As it happens sometimes, we received a random box of ingredients, this time thanks to the Farmers to Families program. The box included a variety of items that someone defined as household staples. Included were roasted chicken quarters, hot dogs, potatoes, apples, milk, and yogurt. Jack quickly turned out a delicious soup with the chicken, potatoes, and other veggies we had in our fridge. My challenge was the yogurt. I usually make our own yogurt, so we already had more than enough for our regular menu.
Living in a small village, we often gift extra food amongst our neighbors. For example, if someone gets an extra order of canned pumpkin or tahini (real examples), we share. When that happens, the resulting cooking challenge always strikes me as our own episode of Chopped. We don’t like to let anything go to waste. So the puzzle of the yogurt needed to be attended to right away.
I had just finished re-reading The Tutka Bay Lodge Cookbook and was in the middle of another pastry chef cookbook when the box arrived. I already had Panna Cotta on the brain. I wondered if Panna Cotta could be made with yogurt instead of cream. Panna Cotta is a wonderful gelatinized dessert that can become a delicious canvas for a variety of fruit. The name is derived from Italian and means “cooked cream.” In my experiment, it would be cooked yogurt. So, yes, this is not a true Panna Cotta. My version has the same vanilla bean canvas and the same structure. That’s where the similarity ended.

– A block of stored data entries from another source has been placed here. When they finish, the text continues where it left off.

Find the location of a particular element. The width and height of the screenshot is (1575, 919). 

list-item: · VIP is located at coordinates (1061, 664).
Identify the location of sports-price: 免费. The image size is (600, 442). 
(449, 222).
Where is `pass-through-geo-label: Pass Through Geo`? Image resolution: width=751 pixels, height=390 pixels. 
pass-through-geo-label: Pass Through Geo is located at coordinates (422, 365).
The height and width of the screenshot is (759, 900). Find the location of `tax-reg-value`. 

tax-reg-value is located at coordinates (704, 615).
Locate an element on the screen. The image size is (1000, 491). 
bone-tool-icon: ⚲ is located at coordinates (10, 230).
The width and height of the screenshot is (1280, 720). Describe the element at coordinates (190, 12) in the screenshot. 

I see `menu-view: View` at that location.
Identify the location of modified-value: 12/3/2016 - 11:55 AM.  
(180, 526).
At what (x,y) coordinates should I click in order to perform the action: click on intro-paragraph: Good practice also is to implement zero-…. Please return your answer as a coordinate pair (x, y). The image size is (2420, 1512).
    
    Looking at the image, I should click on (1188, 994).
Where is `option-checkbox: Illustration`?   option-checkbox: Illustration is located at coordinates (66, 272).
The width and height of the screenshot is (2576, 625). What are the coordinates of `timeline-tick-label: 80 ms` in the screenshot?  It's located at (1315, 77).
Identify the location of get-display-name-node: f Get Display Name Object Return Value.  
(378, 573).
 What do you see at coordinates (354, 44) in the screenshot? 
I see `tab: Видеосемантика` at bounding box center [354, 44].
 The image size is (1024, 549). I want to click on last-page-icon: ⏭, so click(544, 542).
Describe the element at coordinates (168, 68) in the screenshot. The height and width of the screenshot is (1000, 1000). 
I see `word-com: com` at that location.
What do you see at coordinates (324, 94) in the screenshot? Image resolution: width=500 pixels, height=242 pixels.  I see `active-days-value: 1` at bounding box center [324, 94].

I tested different dishes and glasses for serving the Panna Cotta including wine glasses and ramekins. I think they all worked beautifully. My breakfast Panna Cotta definitely tasted like a rich vanilla yogurt. But it made for a gorgeous and delicious breakfast presentation – layers of crunchy granola, chewy dried fruit, zippy tart berries, and a drizzle of last summer’s wineberry syrup. The same visual layers can be accomplished in any clear glass if ramekins are not available. With just a bit of chilling time and not too much effort, you too can turn ordinary into extraordinary.
Breakfast Panna Cotta
- 1 1/2 tsp powdered gelatin (1 package)
- 3 cups plain yogurt
- 1/2 cup milk
- 1 tsp vanilla paste
- 2/3 cup granulated sugar
- dried fruit
- frozen or fresh berries
- berry syrup
- Place gelatin in a small bowl. Pour a couple of tablespoons of the milk into the gelatin and mix. Let set for about 5 minutes.
- In a medium mixing bowl, whisk together the remainder of the milk, yogurt, vanilla and sugar.
- Place about 1/2 cup of the yogurt mixture into a small pot. Warm mixture while stirring constantly.
- Add gelatin mixture to pot.
- Whisk mixture until gelatin is dissolved. Let cool for 5 minutes.
- Pour gelatin mixture back into the original yogurt mixture in the medium bowl. Mix thoroughly.
- Divide the panna cotta into 6 ramekins or glasses.
- Cover with plastic wrap and chill overnight in the refrigerator.
- To serve, layer on granola, dried fruit, berries and berry syrup of your choosing.
- Alternatively, run a knife around the edge of the ramekin, dip the ramekin in hot water and unmold onto a serving plate prepared with a bottom layer of granola. Top panna cotta decoratively with remaining ingredients.